La dissimulation des faits ayant une incidence sur l’activité professionelle du salarié, bien que relatifs a sa vie priv ée, ne retient pas d avantage l’indulgence des juges……………………………………………………………………………….. Solliciter un congé pour une raison autre que la véritable justification (Cass. soc., 16 janv. 1985: Cah. prud’h. 1985, p. 98), quelle que soit le mobile de dissimulation (Cass. soc., 15 mars 1983: Bull. Civ. 1983, V, no 157), sont passibles de l’ultime sanction…………………… Taking all the above into consideration, the Court is of the view that the plaintiff’s lie to the defendant can only have the effect of undermining this element of trust which is fundamental in a good employer- employee relationship. As was pertinently held in the case of Barbe J.B. v Shell Mauritius Ltd [2013] SCJ 202, a “breach of trust can in itself be a cause for dismissal” and the Court cited the following extracts from Dalloz- Contrat de Travail a Durée Indeterminée (Rupture – Licenciement pour motif personnel : Conditions) Janvier 2014 at Note 434 “En attachant ses services à un employeur le salarié s’engage à avoir un comportement loyal et honnête.
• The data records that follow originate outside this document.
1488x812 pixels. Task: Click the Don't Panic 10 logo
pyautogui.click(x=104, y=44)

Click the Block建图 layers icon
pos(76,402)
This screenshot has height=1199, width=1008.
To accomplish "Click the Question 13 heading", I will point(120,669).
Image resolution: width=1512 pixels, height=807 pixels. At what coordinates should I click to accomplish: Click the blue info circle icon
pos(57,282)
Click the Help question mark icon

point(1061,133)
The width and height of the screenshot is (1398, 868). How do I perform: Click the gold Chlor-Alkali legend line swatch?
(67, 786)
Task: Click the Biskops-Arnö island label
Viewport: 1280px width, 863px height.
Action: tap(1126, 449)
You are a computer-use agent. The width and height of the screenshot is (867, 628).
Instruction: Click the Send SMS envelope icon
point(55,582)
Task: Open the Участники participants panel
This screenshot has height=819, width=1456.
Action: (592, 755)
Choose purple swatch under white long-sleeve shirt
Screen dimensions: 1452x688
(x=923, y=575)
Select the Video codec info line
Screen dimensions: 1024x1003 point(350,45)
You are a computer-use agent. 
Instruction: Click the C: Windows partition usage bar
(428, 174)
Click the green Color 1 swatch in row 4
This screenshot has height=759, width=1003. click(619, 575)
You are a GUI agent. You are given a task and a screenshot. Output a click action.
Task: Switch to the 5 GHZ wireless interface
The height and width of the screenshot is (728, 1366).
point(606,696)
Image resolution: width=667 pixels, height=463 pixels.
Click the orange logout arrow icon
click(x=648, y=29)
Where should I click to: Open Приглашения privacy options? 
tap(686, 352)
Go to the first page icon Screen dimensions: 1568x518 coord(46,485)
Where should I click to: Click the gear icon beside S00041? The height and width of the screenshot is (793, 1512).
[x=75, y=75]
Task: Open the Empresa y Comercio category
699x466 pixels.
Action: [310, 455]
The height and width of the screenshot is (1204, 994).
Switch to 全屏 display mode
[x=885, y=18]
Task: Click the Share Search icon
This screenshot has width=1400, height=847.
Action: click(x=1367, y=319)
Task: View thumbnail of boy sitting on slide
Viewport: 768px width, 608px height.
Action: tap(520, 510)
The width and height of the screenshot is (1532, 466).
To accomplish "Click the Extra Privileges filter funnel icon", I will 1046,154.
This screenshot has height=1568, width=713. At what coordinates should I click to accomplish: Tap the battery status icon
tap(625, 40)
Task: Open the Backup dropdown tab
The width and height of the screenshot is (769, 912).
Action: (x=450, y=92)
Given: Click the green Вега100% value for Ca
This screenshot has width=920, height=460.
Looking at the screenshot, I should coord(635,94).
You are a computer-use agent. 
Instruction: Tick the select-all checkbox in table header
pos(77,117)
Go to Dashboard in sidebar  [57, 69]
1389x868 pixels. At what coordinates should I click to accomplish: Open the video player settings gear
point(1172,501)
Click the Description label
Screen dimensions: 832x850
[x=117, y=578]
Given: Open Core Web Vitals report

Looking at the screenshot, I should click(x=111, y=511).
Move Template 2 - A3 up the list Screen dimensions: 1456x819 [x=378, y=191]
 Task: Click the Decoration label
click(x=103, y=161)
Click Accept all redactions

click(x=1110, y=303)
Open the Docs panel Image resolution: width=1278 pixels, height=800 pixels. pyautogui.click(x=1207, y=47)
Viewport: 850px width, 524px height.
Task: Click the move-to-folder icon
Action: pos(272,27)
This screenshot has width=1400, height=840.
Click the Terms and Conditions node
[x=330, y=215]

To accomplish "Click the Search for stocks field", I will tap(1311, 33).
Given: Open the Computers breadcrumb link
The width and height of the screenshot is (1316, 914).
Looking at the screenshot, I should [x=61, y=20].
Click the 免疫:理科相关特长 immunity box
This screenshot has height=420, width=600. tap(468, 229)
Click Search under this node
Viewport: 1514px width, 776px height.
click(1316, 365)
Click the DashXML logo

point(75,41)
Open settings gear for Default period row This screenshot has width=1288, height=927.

Le manquement aux obligations qui découlent de cet engagement peut constituer une cause réelle et sérieuse de licenciement.” (Emphasis added).

Conclusion In the light of all the above, having found that the acts and doings of the plaintiff in lying to his employer constitute a breach of trust, the Court is not satisfied that the plaintiff has proved his case on a balance of probabilities to the effect that the termination of his employment was unjustified. On the other hand the defendant has satisfied this Court that it could no longer maintain a good working relationship with the plaintiff as the latter by his conduct has breached the bond of trust in the employer-employee relationship leaving it with no alternative course of action than to put an end to his employment. Hence the present plaint is therefore set aside. This 31 st January 2020

K. Bissoonauth (Mrs) Ag. President, Industrial Court.